Sal Paradise
From Wikipedia, the free encyclopedia
Sal Paradise is the narrator and the protagonist in Jack Kerouac's novel On the Road. Sal, an Italian-American youth living in New Jersey with his aunt, is an uninspired writer working on a book who follows and accompanies Dean Moriarty, a young and reckless Denver vagrant, on his journeys across America and describes his trips with and without Dean in search of kicks.

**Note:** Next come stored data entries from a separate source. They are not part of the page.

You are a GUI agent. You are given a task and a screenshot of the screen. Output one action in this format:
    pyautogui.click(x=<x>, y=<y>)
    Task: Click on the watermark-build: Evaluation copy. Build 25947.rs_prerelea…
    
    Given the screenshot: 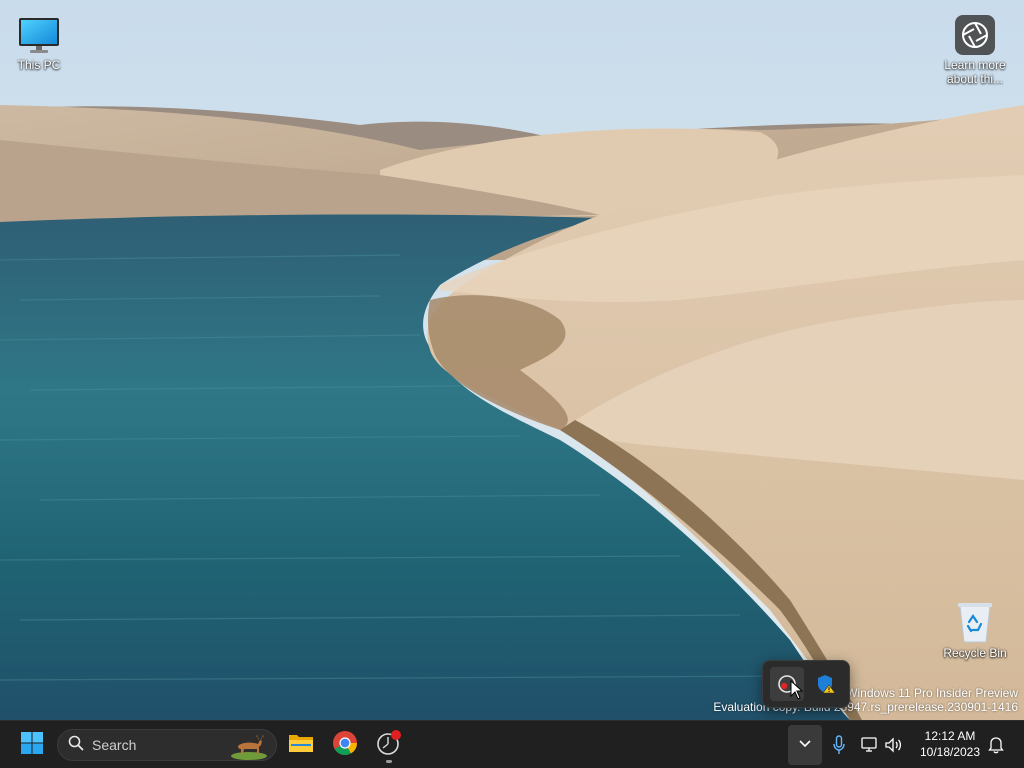 What is the action you would take?
    pyautogui.click(x=866, y=707)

On the Road is known as a semi-autobiographic story, and Kerouac admitted himself being Sal Paradise, when the journalists asked him if he was Dean Moriarty, who was actually inspired by another Beat hero and a close friend of Kerouac, Neal Cassady. Indeed, the connections between Sal and Kerouac are significant. Jack, coming from a French origin himself, created Sal as an Italian-American based on his life; while Sal lives with his aunt in New Jersey, Kerouac lived with his mother in New York.
[edit] In Popular Culture
The first song "Stuck Between Stations" by The Hold Steady on the album Boys and Girls in America starts with the lyric, "There are nights when I think that Sal Paradise was right / Boys and Girls in America, they have such a sad time together." Sal Paradise was also the name of an indie rock band on Tooth & Nail Records in the mid 1990s, and he is mentioned in a song by singer-songwriter Pete Wylie, who quotes, "The city intellectuals of the world are divorced from the full bodied blood-of-the-land and are just rootless fools."